When two or more people own property as joint tenants, they're signing up to a unique legal interest in land that effectively treats them as a single, unified entity. Joint tenants have the right to use property together -- ideally, they should encumber property together. However, many states permit a single joint tenant to encumber property, such as taking out a mortgage, without the knowledge or consent of the other. The effect of such an act depends on where you live.
Joint tenancy is a form of co-ownership that allows two or more individuals to co-own property. It has certain unique characteristics. Joint tenants must have unity of interest, which means they each hold an equal share in the home. They must also have unity of time, title and possession, which gives each of them the right to occupy, use and take income from the property equally and concurrently. The defining characteristic of a joint tenancy, however, is the right of survivorship. Death eliminates a deceased joint tenant's share in the property, so that the surviving co-owner takes automatic title to the entire property.
A mortgage is the pledge of real estate as security for a loan. It does not itself create the loan: this is done by promissory note, which in layman's term is the borrower's promise to repay the debt. A joint mortgage is any promissory note taken out by more than one borrower, secured by real estate. It requires two or more people to share finances and responsibility for the debt. Typically, joint mortgages are given on a joint and several basis. This means that each co-borrower is 100 percent responsible for repayment of the loan. If one borrower refuses to pay, the lender simply recovers the full amount from the second borrower. The real estate used as collateral for the loan doesn't have to be owned jointly by the borrowers, though it typically is.
In theory, one joint tenant can take out a mortgage against the joint tenancy property without the consent or even the knowledge of the other joint tenants. Some states allow a borrower to do this without defeating the joint tenancy arrangement, although the lender's lien attaches only to the borrower's interest in the property. An interesting situation then arises when the borrower dies. Death severs a joint tenancy by terminating the decedent's share in the property. By definition, the mortgage lien must end as well, denying the lender the collateral for his loan. The survivor takes the property free of the mortgage debt.
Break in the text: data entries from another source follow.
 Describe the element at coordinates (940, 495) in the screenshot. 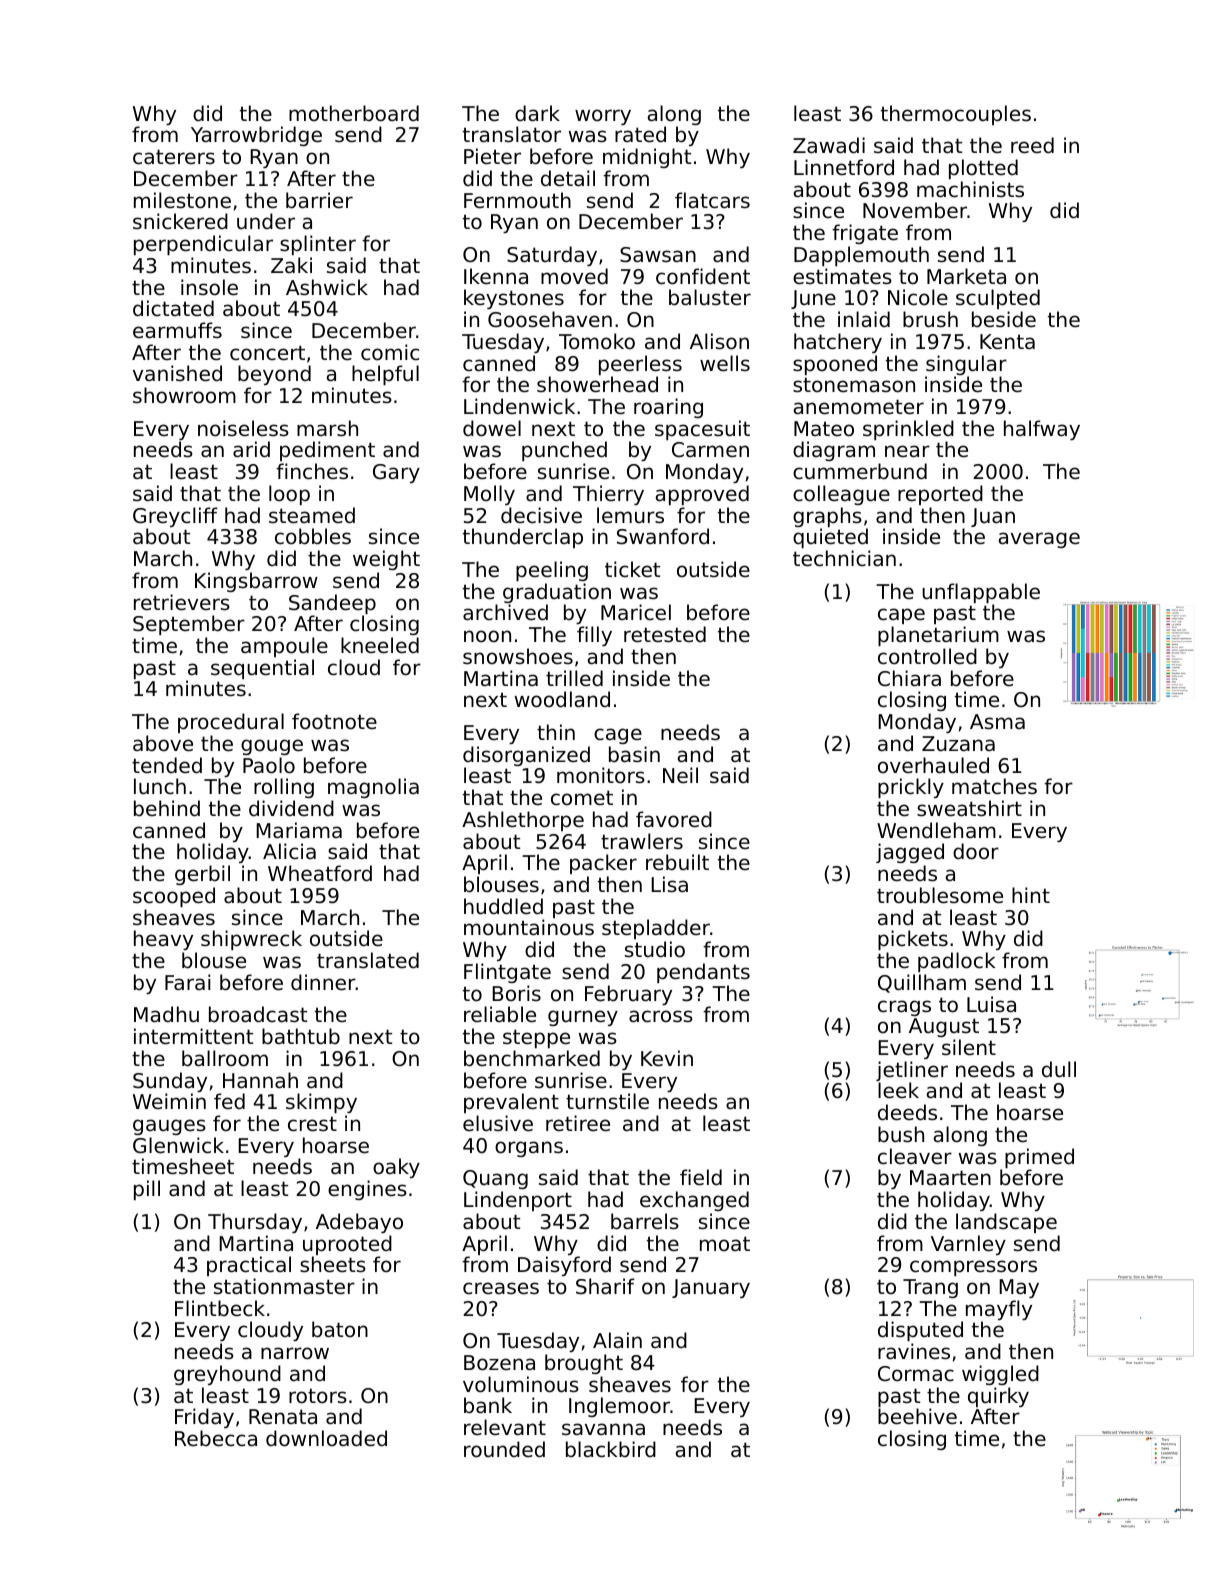

I see `reported` at that location.
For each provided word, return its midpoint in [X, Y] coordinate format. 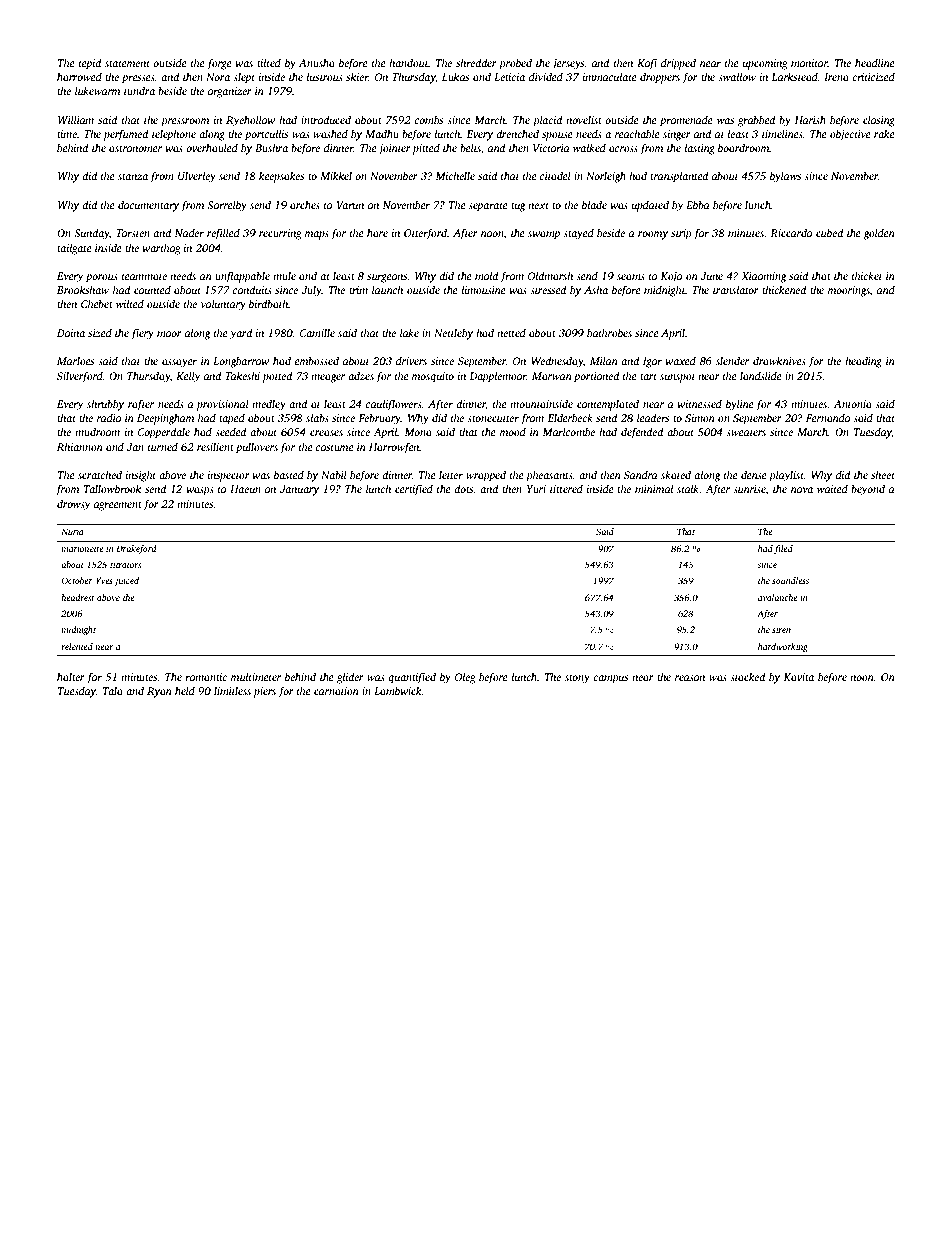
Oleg [465, 678]
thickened [784, 289]
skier [357, 76]
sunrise [749, 490]
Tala [113, 690]
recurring [280, 234]
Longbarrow [241, 362]
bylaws [785, 177]
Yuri [536, 489]
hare [377, 232]
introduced [326, 119]
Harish [810, 119]
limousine [483, 289]
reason [690, 678]
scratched [100, 474]
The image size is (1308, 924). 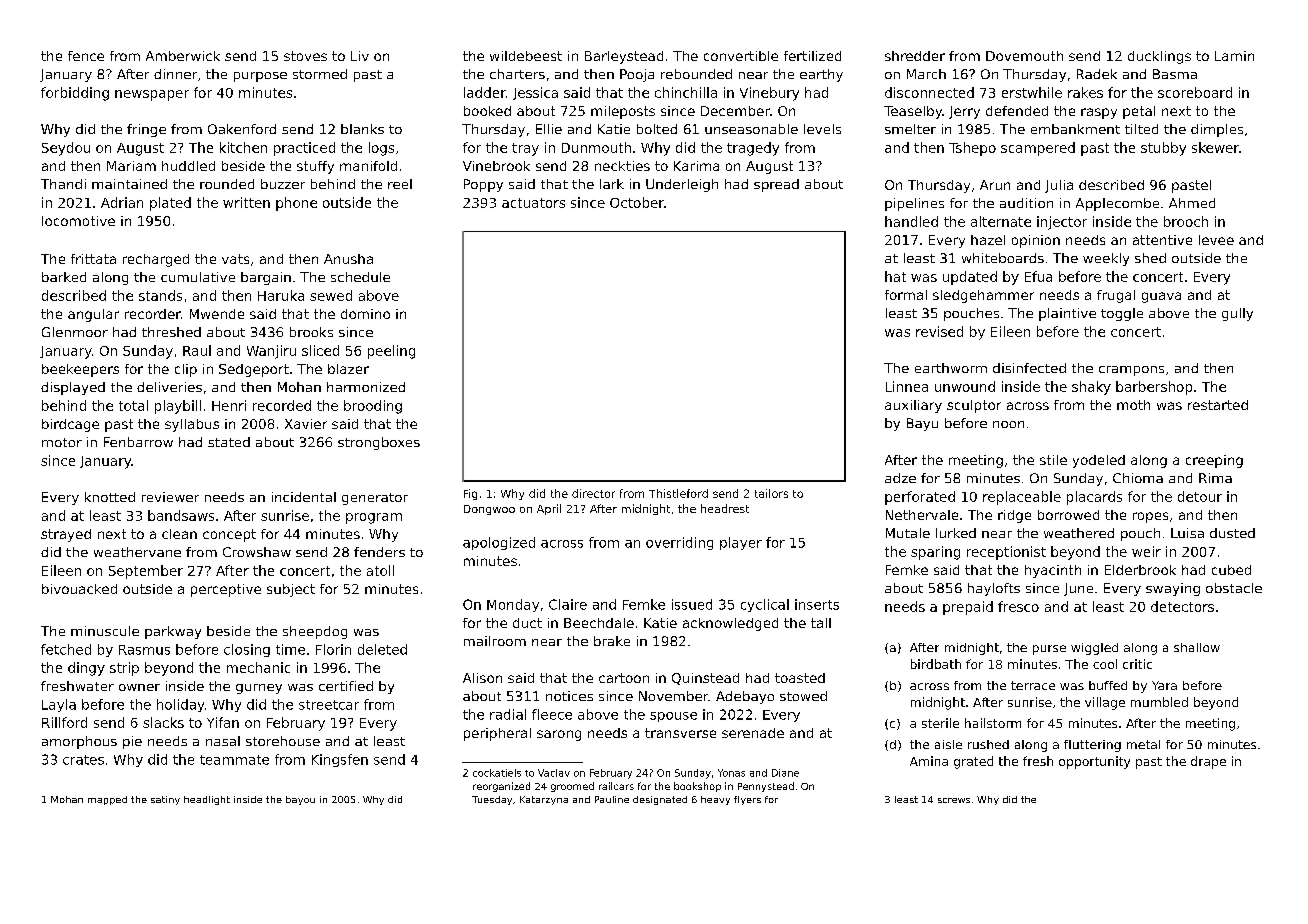 What do you see at coordinates (348, 259) in the screenshot?
I see `Anusha` at bounding box center [348, 259].
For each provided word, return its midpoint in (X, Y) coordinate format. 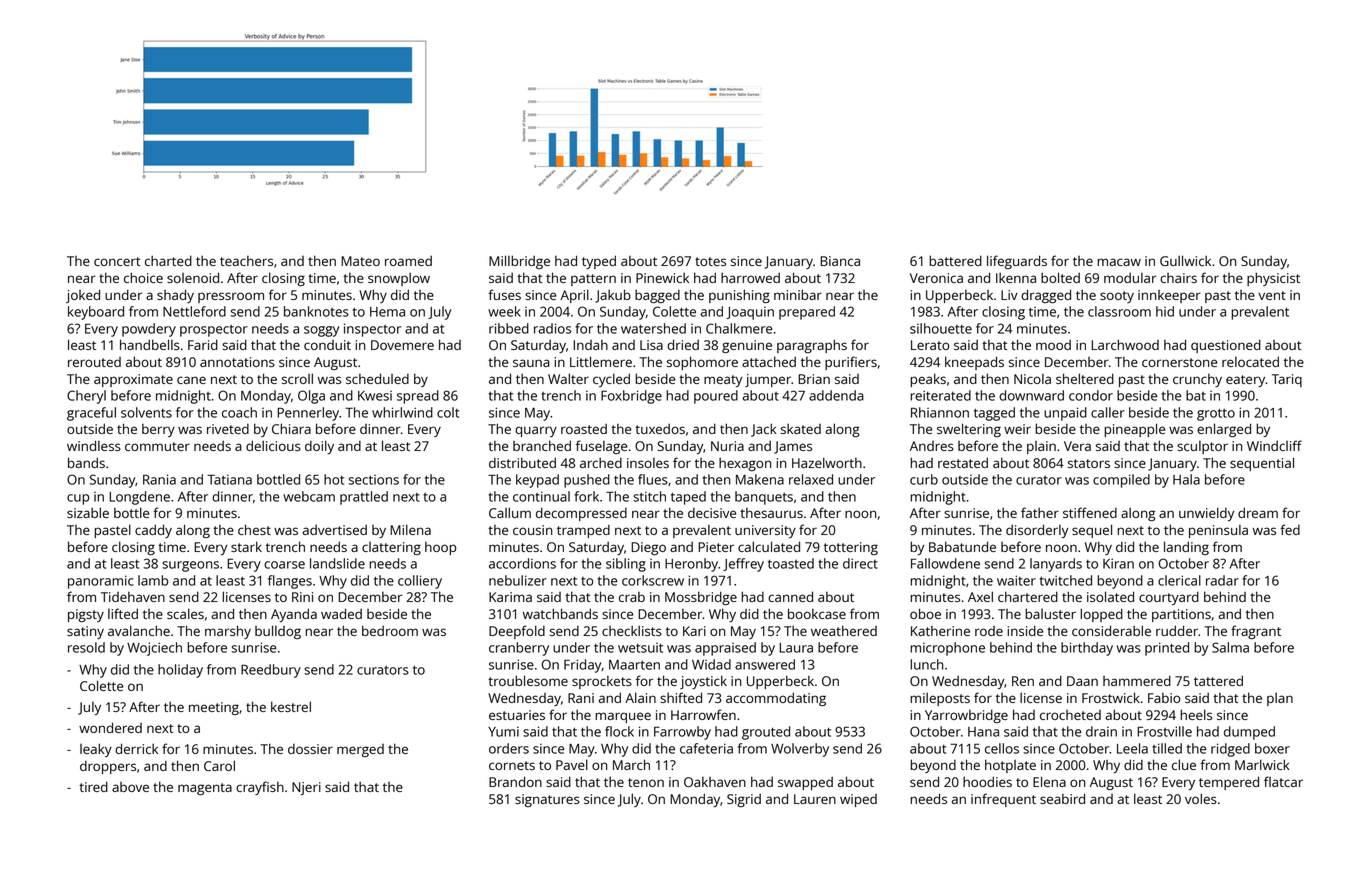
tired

The above scenario has a very different result if the borrower does anything to destroy one of the four joint-tenancy unities of time, title, interest or possession. Some states consider the grant of a mortgage by one joint tenant an effective conveyance of his part share, destroying the unities and severing the joint tenancy. Severing a joint tenancy converts it to a tenancy in common, which means that each owner retains his fractional share in the property but without a right of survivorship, so that each owner may independently dispose of his share. If the borrower dies in a "title theory" jurisdiction, the mortgage survives against the mortgagor's share of the house, and the lender can foreclose or otherwise enforce the mortgage against that share.